Kobiecie grozi dożywocie. Biegli psychiatrzy sprawdzą, czy była poczytalna w chwili popełnienia zarzucanych jej czynów.
Jak poinformował Konrad Korzeniowski z Prokuratury Rejonowej w Opolu, 34-latka składała wyjaśnienia, ale na tym etapie śledczy nie mówią ani o motywie, ani o tym, czy się przyznała.
Prokuratura: nie żyje trzyletni chłopiec i czteroletnia dziewczynka
Pierwszą informację w tej sprawie otrzymaliśmy na Kontakt 24. Doniesienia o odnalezieniu ciał dwójki dzieci potwierdziła policja, która przekazała, że zgłoszenie trafiło we wtorek około godziny 17 do dyżurnego opolskiej komendy. Starszy sierżant Marta Białek z zespołu prasowego Komendy Wojewódzkiej Policji w Opolu przekazywała, że funkcjonariusze na miejscu zdarzenia zabezpieczali ślady oraz realizowali "inne czynności związane ze śledztwem, które prowadzone jest pod nadzorem Prokuratury Okręgowej w Opolu".
Rzecznik opolskiej prokuratury okręgowej informował w środę, że zmarłe dzieci - chłopiec i dziewczynka - miały trzy i cztery lata.
Ciała dzieci znaleźli ich dziadkowie. - To byli rodzice partnera kobiety - ojca dzieci. Byli z umówieni z 34-latką. Chcieli dostać się do mieszkania, ale było ono zabarykadowane - powiedział PAP Bar.
- Na miejscu była też 34-letnia matka, która miała rany cięte. Trafiła do szpitala - przekazywał wcześniej Bar. I dodawał: - Mamy do czynienia ze zbrodnią zabójstwa. Obrażenia dzieci nie pozostawiają wątpliwości, że doszło do przestępczego spowodowania ich śmierci.
34-latka ma jeszcze jedno dziecko. Dziewczynka w chwili zdarzenia była pod opieką swojego ojca, byłego męża kobiety.
MOPR: nie korzystali z naszych usług ani ze świadczeń
Małgorzata Kozak, wiceszefowa Miejskiego Ośrodka Pomocy Rodzinie w Opolu, przyznała, że pracownicy socjalni znali rodzinę, w której doszło do tragedii.
- Rodzina nie korzystała z naszych usług ani ze świadczeń. Dostała jednorazową pomoc w lutym 2022 roku z powodu zdarzenia losowego - powiedziała Kozak.

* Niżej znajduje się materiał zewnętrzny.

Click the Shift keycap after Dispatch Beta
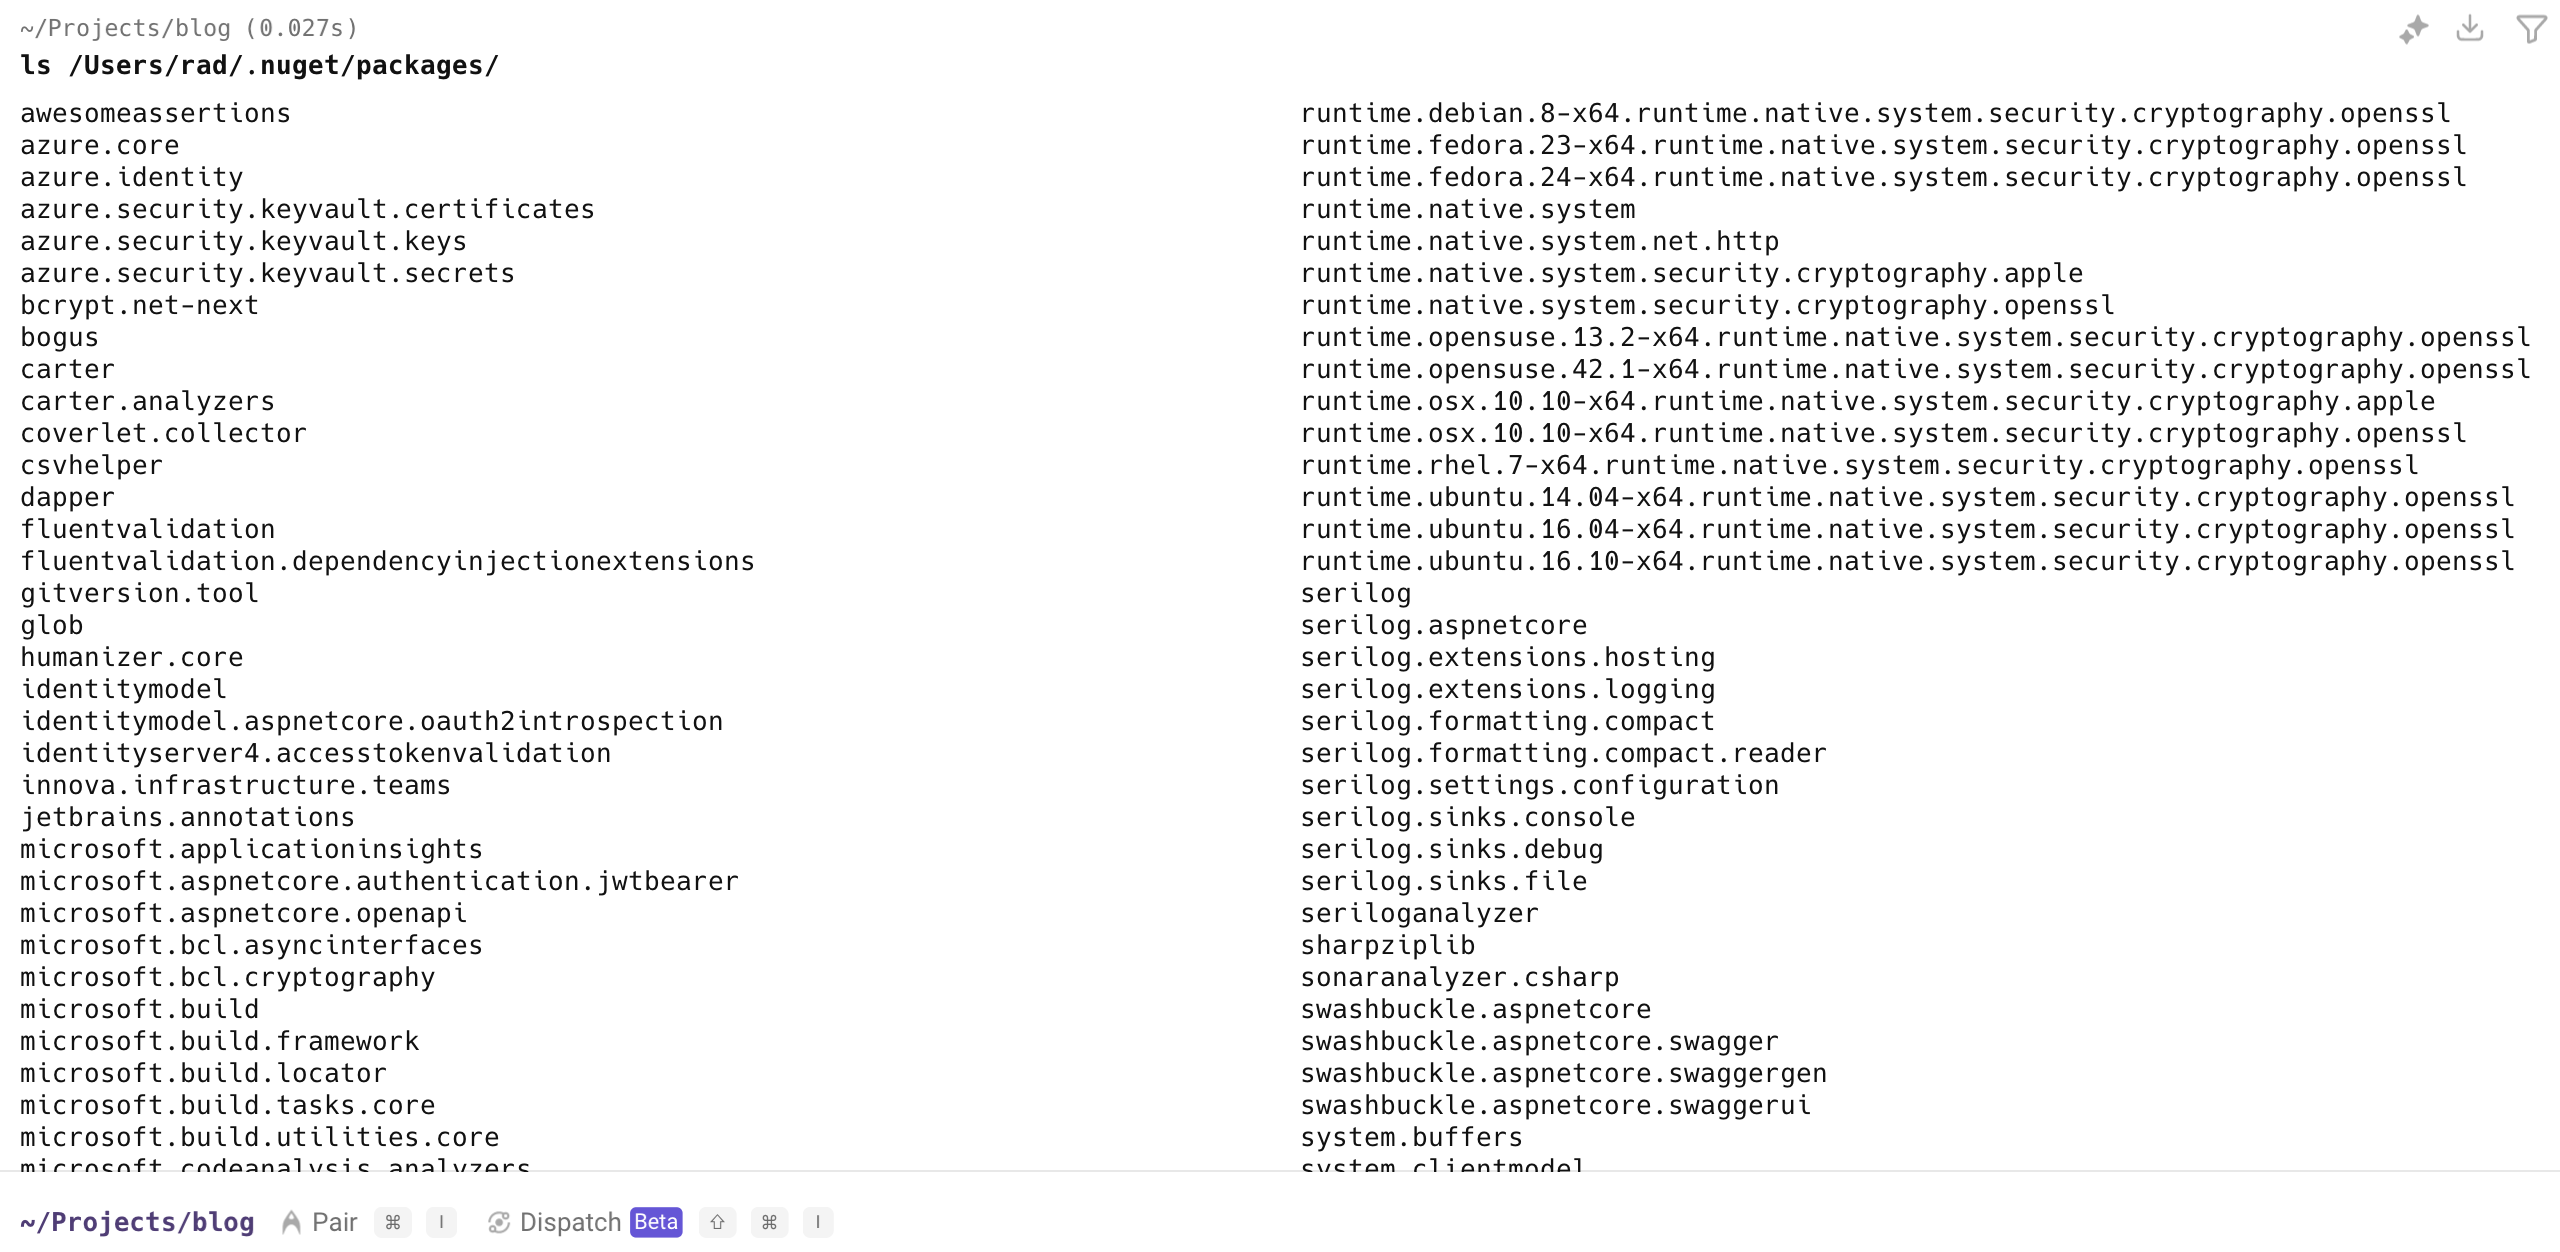 click(717, 1222)
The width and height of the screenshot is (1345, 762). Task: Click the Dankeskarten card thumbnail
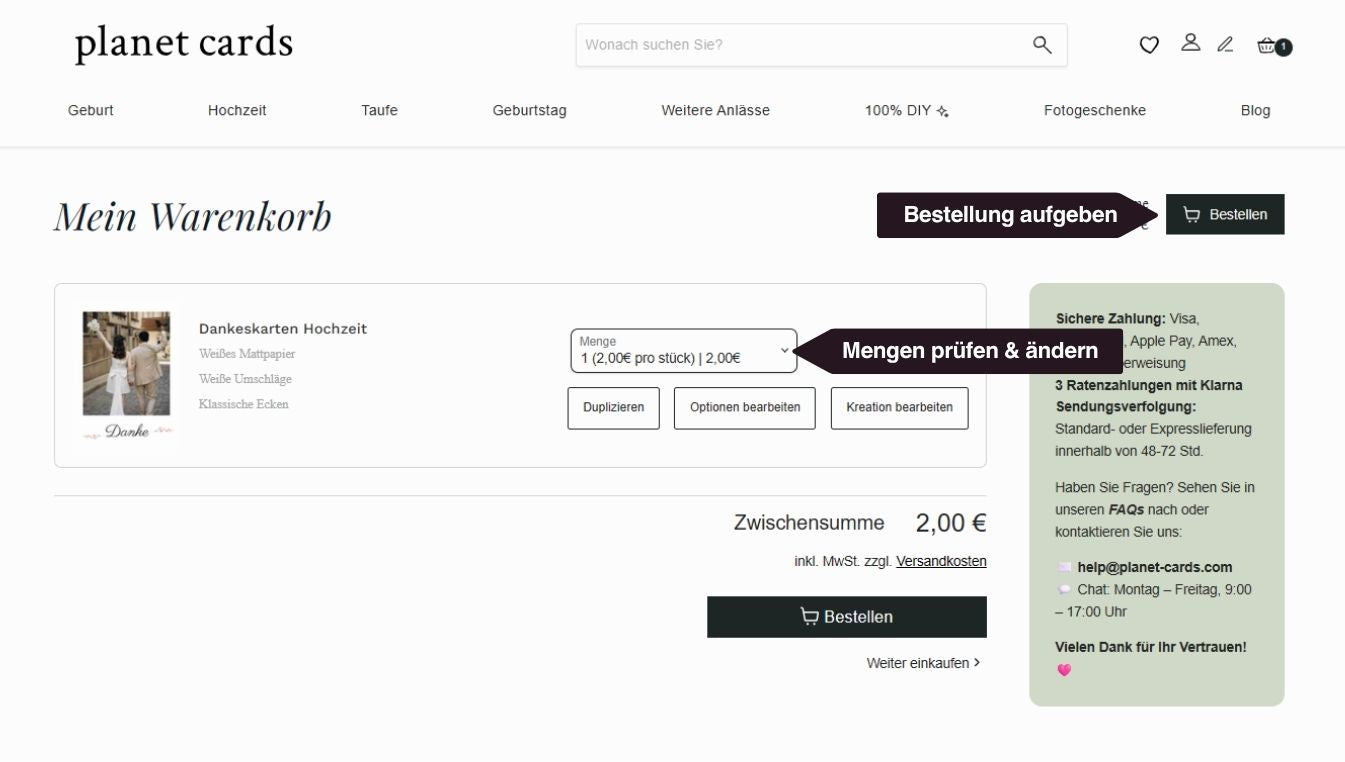127,376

Jak poinformowała, rodzinie spaliło się mieszkanie i musiała się ona przeprowadzić do lokalu zastępczego. - Z tego lokalu rodzina się wyprowadziła w marcu tego roku - podała wicedyrektor opolskiego MOPR. I dodała, że z jej wiedzy wynika, że rodzice zmarłych dzieci nie mieszkali razem, a chłopiec i dziewczynka mieli pozostawać pod opieką matki.